Goodwill in need of financial rescue

January 21, 2009 4:55:25 PM PST
The nation's economic woes are now pushing one of the Bay Area's oldest and most established charities to the brink of financial disaster. Goodwill Industries is facing a shortfall in the millions and is now pleading for your help.

"We run a very lean operation here at Goodwill," said James David, Goodwill spokesperson.

And it's become even leaner for the Goodwill Industries of San Francisco, San Mateo and Marin counties; material donations are still coming in, but the money is not.

"It's a combination of things: the softening of the real estate market, the commodities market, as well as the waning support of institutional funders," said David.

Goodwill spokesperson James David says these economic factors have driven the nonprofit to slice $2 million from its budget, to cope with a forecasted $3 million shortfall for the upcoming fiscal year. At one point, Goodwill was even trying to sell its San Francisco headquarters, but real estate financing fell through. Now it's launching a six-month "Jobs for Our Community" campaign to help fill that $1 million gap in the budget.

"If you've ever donated a well-worn, well-loved sweater to us, if you've ever written us a check, if you're the person that we deal with at OfficeMax - then you're going to get a call, or an email, or a letter from us asking for you to make an investment into the community and to Goodwill," said David.

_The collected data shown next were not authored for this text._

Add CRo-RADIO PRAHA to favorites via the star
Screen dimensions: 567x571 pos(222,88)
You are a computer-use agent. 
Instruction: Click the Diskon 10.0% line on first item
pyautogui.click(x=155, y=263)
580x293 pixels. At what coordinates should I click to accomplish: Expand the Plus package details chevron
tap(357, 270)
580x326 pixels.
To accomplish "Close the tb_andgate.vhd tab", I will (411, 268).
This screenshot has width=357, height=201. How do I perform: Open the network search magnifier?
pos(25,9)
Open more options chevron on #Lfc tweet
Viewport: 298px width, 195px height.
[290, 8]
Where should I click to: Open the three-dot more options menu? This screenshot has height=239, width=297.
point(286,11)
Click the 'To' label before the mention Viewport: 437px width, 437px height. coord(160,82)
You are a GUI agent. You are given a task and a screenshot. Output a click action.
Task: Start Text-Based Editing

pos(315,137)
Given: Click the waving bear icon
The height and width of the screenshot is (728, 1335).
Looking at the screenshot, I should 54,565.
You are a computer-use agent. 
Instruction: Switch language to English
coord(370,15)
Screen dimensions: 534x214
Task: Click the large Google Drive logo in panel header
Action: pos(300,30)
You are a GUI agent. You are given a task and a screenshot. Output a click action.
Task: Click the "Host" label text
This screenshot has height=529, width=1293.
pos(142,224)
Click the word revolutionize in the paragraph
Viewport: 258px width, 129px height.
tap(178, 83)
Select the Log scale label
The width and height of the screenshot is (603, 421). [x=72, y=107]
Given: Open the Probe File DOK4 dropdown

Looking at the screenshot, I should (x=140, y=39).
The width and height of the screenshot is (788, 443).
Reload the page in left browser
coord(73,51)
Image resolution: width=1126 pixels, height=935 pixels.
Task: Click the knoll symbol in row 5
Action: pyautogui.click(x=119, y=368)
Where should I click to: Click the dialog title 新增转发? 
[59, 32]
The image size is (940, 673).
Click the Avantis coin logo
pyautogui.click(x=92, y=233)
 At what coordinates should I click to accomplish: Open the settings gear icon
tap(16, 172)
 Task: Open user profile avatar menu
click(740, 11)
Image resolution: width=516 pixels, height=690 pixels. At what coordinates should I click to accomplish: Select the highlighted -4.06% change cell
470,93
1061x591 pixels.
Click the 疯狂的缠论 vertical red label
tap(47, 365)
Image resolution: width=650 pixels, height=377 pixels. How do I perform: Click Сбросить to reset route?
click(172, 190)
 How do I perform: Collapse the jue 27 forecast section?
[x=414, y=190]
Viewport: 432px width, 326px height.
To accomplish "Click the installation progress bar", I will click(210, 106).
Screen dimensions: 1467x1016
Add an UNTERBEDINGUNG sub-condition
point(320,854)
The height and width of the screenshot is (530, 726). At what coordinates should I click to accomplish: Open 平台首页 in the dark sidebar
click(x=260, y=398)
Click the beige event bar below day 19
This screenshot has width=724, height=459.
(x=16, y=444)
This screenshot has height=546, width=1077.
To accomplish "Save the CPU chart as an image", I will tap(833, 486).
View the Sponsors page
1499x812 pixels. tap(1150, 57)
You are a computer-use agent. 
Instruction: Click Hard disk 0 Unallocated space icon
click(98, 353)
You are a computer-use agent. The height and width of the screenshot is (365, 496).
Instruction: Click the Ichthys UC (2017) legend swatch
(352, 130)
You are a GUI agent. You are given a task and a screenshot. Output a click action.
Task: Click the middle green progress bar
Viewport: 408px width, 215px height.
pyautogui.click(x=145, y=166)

Goodwill's services go beyond the donation sites and retail stores -- it's also the largest welfare-to-work employer in San Francisco - trying to help those living on the economic edge.

"We have a truck-driving academy that gives people the training they need to have a sustainable job being a truck driver. We have a sales and service program that helps people launch their career in retail," said David.

The nearly 100-year-old organization helps job-train and place about 2,000 people a year and more are seeking help now with California's unemployment rate soaring above eight-percent. Its new job resource program called "One Stop at Goodwill" is budgeted to handle 200 visits a month, in December it saw more than 1,100 job seekers. Goodwill hopes to generate the same type of energetic good will that boosted President Obama's campaign.

"Goodwill, we know that this is a tough time for everybody, but if we could all reach into our pockets and give for such a great cause to elect Barack Obama, maybe we could do the same for people who are in need as well," said David.